### Stored data
BEGIN

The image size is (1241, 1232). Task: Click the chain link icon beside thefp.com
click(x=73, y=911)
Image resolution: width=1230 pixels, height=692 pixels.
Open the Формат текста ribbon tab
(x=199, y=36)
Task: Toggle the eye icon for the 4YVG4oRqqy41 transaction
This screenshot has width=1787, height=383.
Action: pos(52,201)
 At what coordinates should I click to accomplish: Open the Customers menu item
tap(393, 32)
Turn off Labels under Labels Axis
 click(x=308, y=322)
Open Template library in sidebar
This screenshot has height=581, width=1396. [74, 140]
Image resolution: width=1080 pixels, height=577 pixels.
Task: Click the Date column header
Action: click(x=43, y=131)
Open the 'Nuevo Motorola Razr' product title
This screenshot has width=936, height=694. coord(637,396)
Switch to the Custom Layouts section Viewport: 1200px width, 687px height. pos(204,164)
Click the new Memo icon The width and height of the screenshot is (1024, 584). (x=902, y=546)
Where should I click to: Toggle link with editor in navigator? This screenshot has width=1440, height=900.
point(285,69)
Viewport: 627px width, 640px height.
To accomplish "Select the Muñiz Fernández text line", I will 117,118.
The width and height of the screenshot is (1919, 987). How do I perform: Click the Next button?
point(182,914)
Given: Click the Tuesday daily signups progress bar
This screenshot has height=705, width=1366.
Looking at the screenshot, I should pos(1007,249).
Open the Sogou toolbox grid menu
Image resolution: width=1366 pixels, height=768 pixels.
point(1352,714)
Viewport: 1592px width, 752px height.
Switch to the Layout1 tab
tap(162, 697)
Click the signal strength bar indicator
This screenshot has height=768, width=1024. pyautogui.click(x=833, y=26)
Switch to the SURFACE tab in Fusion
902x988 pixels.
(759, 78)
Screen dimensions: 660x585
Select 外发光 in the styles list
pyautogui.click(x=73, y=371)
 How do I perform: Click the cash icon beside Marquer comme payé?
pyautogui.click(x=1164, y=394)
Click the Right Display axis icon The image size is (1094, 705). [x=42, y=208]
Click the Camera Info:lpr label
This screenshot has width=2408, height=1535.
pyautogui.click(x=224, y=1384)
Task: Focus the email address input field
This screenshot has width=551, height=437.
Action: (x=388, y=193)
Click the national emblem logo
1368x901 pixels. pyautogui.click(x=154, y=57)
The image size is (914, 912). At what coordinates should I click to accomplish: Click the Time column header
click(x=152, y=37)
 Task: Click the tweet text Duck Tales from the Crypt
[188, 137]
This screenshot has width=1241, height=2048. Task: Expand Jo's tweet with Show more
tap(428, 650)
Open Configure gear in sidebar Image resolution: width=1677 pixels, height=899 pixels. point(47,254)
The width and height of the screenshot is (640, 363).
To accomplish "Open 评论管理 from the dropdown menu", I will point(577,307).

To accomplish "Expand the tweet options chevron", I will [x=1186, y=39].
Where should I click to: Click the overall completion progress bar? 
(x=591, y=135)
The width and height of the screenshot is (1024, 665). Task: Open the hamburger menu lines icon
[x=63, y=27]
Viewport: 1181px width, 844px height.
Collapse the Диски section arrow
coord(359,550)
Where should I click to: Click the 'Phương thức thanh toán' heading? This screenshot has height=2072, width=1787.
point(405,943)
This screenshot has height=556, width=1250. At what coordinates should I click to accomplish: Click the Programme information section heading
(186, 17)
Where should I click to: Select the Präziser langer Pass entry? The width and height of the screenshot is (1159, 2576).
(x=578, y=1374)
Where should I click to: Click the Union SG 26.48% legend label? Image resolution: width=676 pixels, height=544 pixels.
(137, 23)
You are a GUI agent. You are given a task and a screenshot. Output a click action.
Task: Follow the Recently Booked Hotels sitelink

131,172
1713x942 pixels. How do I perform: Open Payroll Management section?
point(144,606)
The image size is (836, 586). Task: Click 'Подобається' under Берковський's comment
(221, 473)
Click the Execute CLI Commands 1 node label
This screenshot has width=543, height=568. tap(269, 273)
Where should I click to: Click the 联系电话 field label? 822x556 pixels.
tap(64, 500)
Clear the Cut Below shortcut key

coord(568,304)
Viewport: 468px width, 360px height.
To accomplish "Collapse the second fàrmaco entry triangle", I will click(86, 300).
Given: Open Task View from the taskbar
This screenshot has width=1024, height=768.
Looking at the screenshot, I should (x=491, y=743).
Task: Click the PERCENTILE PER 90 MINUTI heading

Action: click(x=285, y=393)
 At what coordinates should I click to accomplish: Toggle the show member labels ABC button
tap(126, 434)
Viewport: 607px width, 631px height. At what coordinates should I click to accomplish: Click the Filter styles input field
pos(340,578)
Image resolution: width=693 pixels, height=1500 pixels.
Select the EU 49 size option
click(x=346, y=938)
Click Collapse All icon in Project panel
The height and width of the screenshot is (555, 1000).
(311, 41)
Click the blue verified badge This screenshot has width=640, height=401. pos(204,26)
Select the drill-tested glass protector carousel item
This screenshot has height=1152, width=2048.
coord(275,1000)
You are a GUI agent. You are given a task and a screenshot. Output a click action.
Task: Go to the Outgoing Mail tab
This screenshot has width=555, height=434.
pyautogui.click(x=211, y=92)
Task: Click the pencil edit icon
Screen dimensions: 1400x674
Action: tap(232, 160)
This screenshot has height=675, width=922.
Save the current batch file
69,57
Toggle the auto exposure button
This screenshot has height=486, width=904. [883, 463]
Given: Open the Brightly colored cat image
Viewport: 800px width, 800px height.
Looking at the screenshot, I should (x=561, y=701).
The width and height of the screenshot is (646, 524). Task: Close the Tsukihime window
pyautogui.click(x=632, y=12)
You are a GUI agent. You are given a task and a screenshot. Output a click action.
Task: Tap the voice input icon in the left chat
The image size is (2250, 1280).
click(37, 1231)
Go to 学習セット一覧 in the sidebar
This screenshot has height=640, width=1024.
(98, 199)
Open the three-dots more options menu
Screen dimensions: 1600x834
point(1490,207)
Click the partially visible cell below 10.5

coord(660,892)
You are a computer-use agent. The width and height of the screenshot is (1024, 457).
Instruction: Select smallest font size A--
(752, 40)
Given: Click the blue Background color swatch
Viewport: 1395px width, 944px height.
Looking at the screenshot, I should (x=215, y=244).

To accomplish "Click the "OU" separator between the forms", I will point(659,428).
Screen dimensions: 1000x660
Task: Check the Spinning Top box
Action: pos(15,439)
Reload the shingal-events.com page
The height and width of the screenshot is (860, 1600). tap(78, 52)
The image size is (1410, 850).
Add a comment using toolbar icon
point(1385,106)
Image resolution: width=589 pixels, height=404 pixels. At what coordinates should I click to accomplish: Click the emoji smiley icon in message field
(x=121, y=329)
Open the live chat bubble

END

### Exercise description
Copy every line of the entries above in which "options" occurs.

### Problem solution
To accomplish "Expand the tweet options chevron", I will [x=1186, y=39].
Open the three-dots more options menu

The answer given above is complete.